Мы поместились в небольшом флигеле, состоявшем всего из двух комнат, разделенных темными сенями. Одну комнату заняли отец с матерью, а другую я с теткой-девицей (родною сестрой матушки), няней и прочими домочадцами женского пола. По пословице: "Люди в тесноте живут, но не в обиде", у меня даже не было кровати: я спал на полу, на мягком пуховике -- перина то ж. Тотчас после приезда мне предстоял великий подвиг: познакомиться с дедом и бабкой, родителями отца моего, и с жившими у них моим братом и сестрой. Я не имел тогда еще понятия о "Недоросле", но когда впоследствии прочел эту комедию, то сцена первого свидания с родными живо возобновилась в моем воображении, и я понял, что быт помещиков в первое двадцатилетие нашего века сохранил еще многие черты провинциального дворянства Екатерининской эпохи. Еще больше убедился я в этом, когда однажды, при двух барынях, вздумал читать "Недоросля" вслух, желая доставить и себе и им удовольствие. Что же вышло? Я помирал со смеху при словах Простаковой: "Бредит бестия! как будто благородная!" А они... краска невольно выступила у меня на лице, когда я взглянул на них: вместо сочувствия я увидел недовольные, сердитые физиономии. Ясно было, что Простакова им не чужая, что и в их домах имелись бестии, которым не дозволялось бредить. Продолжать чтение не следовало, и я, сильно сконфуженный, закрыл книгу при неодобрительном, почти угрожающем молчании барынь, которые, вероятно, заподозрили меня в умышленном желании нанести им личное оскорбление.

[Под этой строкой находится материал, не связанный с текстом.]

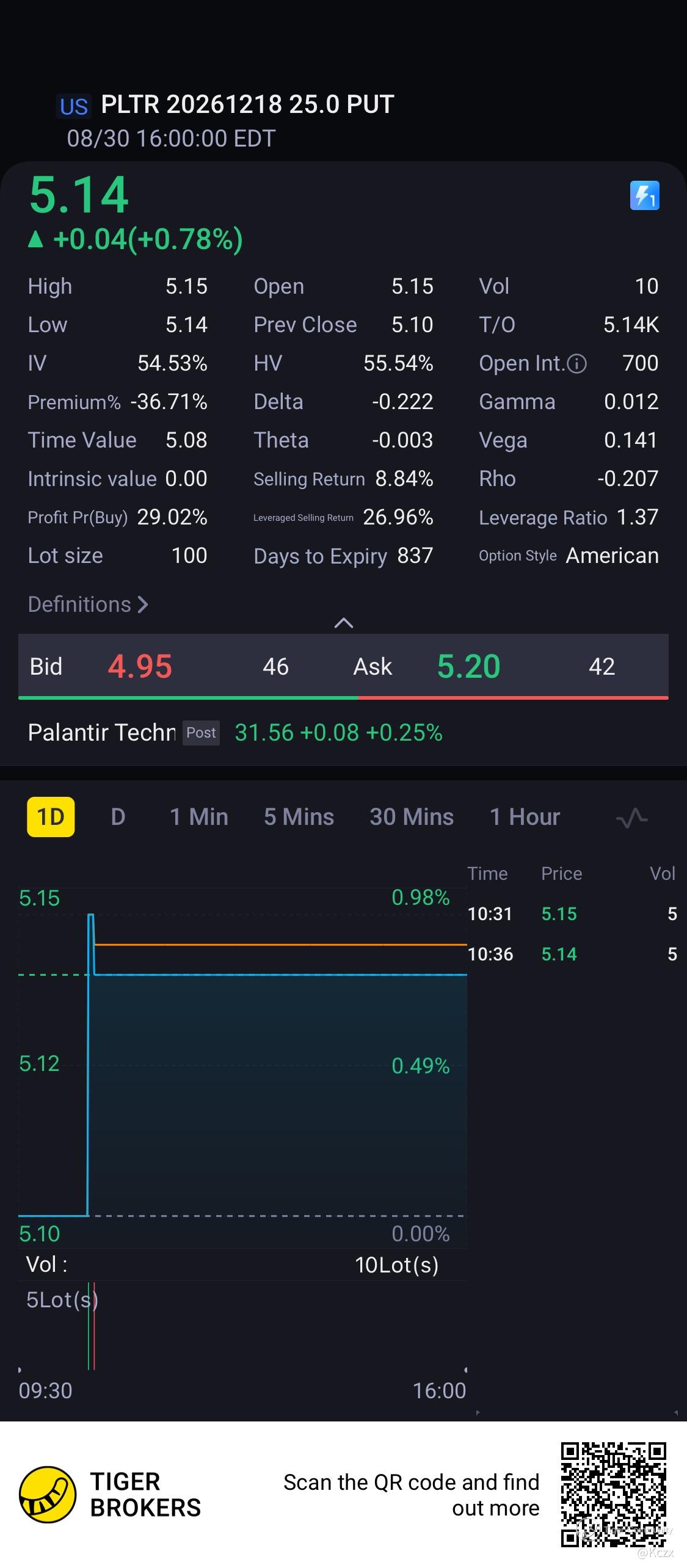687x1568 pixels.
Task: Select the 1D chart tab
Action: pyautogui.click(x=51, y=817)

Дед и бабка жили в особом доме или на том дворе, как мы называли его в отличие от двора этого, то есть нашего. Оба они принадлежали к помещикам старого века. Бабушка была первенствующим лицом в доме: она заведовала всем хозяйством, внутренним и внешним. Дедушка даже не жил в главном корпусе, а занимал небольшую комнату, вроде светлого чуланчика, на конце задних сеней. Он как бы находился в домашней опале, причины которой я долго не знал, но потом мне открыли за великую тайну, что дедушка подвержен слабости -- по временам запивает, почему и не показывается в люди. Нас редко водили к нему, но когда приведут, бывало, он ласково принимал своих внуков и никогда не отпускал их от себя, не наделив яблоками. В последние годы своей долгой, почти девяностолетней жизни он утешался двумя забавами: стравливанием одного гусиного стада с другим да узкими сапогами, до того узкими, что он долго натягивал их на ноги, а снимал, разумеется, вдвое дольше. Бабушка -- другое дело. Она бодро держала в руках своих бразды правления. Ей было нипочем и самой сажать ржаные хлебы в кухонной печи, и собственноручно производить суд и расправу с прислугой, для чего и лежал у нее на шкапу арапник. Одевалась она просто, по-старинному, повязывая голову платком. Шляпку и чепец считала чуть ли не ересью. Она неприветливо встретила мать мою, молодую жену своего старшего сына, когда та приехала к ней с первым визитом в салопе и шляпке: "Что это ты, малушка (уменьшительное от малый), так разрядилась? Ты бы по-нашему прикрылась платочком". Все противное тем обычаям и порядкам, среди которых она выросла и состарилась, казалось ей или смешным, или преступным. Незнание чего-либо называла она незнанием арифметики, как труднейшей науки; например: "Так, по-вашему, Иоанн Богослов приходится 27 сентября, а не 26-го? Хорош же вы арифметчик!" Писать не умела, но твердо знала церковную грамоту и часто сама читала молитвы во время молебнов, которые служили у ней на дому в праздничные дни. Это чтение не мешало ей, однако ж, развлекаться предметами, совершенно чуждыми богослужению, так что мы не могли удержаться от смеха при вопросе или замечании, которым неожиданно прерывался псалом или молитва: "Отче наш, иже еси на небесех, -- читала бабушка и вдруг, взглянув в окно, кричала: -- Девка, посмотри, кто там приехал". "Помилуй мя Боже, по велицей милости Твоей ...девка, беги скорей в сад, выгони корову" и т.п.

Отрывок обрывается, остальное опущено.